NZ bowlers: O’Connor, Cairns, Wiseman, Vettori, Harris, McMillan, Astle
2.119 v England at Lord’s 2006 – (366 mins, 220 balls, 12 fours)
The Lord’s hundred in 2006 to save that game that was something special. We got a bollocking from Tom (Moody) the way we batted in the first innings we just gave up (all out 192), so we needed to prove a point to the coach. He’s just taken over and all the guys buckled down and played great knocks just not me we got six other guys scoring fifties. It was a special effort by the team because of that we went onto draw the series. It was my first Test series as captain so that makes it extra special.England bowlers: Hoggard, Flintoff, Plunkett, Mahmood, Panesar.
3. 374 v South Africa at SSC 2006 (752 mins, 572 balls, 43 fours,1 six)
Obviously the 374 because of the duration and concentration I went through and a chanceless knock that is something special and the partnership (world record 624 with Kumar Sangakkara) was one. The situation when I came to bat was 14-2 we were just batting for the situation to get us through that initial period making sure we were not under pressure. The situation dictated how we went about and got the runs. The partnership built up later in the last few days but initially it was batting accordingly against a very good South African attack that that’s why it’s special. Batting with Sanga was much easier because he is a very solid player; being a left hander as well the right hand-left hand combination helped us more with the bowling attacks. We know each other’s game whom we need to attack and whom we don’t need to, we take turns and dominate bowlers differently.

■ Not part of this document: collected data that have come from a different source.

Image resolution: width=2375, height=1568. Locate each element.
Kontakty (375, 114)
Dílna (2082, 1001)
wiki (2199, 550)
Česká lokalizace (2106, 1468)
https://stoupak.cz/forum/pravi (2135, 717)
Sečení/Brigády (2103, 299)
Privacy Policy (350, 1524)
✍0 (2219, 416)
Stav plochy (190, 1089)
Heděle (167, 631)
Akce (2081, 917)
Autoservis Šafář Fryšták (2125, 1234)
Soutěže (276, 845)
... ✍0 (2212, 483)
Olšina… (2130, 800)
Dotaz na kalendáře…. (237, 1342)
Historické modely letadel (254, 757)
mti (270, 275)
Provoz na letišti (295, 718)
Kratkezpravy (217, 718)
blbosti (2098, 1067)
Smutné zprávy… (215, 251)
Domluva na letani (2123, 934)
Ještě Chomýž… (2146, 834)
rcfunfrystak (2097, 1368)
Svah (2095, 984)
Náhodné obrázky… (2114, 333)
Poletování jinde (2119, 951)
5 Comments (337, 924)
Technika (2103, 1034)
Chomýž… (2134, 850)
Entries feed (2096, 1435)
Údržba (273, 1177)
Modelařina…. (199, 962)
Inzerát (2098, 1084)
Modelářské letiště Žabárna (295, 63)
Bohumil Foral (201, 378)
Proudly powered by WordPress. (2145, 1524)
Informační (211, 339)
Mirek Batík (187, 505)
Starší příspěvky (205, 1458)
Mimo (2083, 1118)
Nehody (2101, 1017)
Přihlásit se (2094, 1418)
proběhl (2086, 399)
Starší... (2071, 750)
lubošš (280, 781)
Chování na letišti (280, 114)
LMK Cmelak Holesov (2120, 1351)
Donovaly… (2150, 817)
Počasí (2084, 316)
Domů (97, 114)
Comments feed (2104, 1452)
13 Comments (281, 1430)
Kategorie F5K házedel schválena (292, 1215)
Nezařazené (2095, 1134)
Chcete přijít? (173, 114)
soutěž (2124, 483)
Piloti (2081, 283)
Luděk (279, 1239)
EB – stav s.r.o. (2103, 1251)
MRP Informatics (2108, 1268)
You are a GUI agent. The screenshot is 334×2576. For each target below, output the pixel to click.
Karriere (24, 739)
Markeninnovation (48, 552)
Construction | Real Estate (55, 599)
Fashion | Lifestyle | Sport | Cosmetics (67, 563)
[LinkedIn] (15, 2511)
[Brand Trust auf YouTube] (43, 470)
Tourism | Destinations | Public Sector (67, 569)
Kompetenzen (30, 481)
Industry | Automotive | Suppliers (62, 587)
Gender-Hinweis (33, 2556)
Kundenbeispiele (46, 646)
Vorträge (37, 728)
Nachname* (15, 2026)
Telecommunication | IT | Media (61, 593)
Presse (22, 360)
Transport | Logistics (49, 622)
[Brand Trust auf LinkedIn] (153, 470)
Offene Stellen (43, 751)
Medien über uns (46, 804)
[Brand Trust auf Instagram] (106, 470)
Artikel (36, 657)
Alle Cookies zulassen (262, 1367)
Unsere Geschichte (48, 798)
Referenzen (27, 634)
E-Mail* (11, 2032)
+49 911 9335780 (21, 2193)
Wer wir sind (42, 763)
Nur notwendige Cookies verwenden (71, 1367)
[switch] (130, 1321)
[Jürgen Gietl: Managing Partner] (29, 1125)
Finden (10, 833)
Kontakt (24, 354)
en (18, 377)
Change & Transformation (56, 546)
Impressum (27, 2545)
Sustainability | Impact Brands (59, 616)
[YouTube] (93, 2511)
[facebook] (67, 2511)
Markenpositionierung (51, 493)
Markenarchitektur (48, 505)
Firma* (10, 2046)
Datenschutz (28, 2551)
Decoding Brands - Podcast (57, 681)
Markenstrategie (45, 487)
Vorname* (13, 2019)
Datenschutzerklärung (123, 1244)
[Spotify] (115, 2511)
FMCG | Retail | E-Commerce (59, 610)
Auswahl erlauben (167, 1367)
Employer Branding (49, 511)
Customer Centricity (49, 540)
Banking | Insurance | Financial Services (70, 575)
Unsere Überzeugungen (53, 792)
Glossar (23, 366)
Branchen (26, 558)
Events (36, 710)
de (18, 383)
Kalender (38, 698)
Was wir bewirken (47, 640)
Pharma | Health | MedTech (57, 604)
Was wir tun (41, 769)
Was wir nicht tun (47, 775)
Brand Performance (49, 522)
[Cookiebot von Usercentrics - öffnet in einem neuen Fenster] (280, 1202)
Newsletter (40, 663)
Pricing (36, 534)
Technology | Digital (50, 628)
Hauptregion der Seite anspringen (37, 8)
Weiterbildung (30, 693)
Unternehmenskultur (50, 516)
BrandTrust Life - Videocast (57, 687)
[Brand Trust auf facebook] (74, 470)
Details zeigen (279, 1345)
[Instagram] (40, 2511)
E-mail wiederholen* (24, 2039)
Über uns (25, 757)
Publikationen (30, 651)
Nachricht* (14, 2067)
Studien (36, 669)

South African bowlers: Ntini, Steyn, Nel, Hall, Boje
4.104 v Australia at Hobart 2007 (271 mins, 194 balls, 13 fours)
The hundred at Hobart was against a very good Australian attack. I had to dig deep in my game in the first innings because we lost a few wickets. Sanga came and got 192 in the second innings. Australian bowlers: Lee, Johnson, Clark, MacGill.
5.123 v South Africa at P Sara Oval 2006 (359 mins, 248 balls, 11 fours, 2 sixes)
The other hundred was against South Africa at the P Sara Oval where we won the Test by one wicket chasing 352. It was the fourth innings of a Test and to chase down that score was something. For me that’s the most important thing if you can contribute to a winning cause. Those memories last longer chasing over 300 in the fourth innings and for us to get there it was very good. South African bowlers: Ntini, Steyn Boje, Pollock, Hall.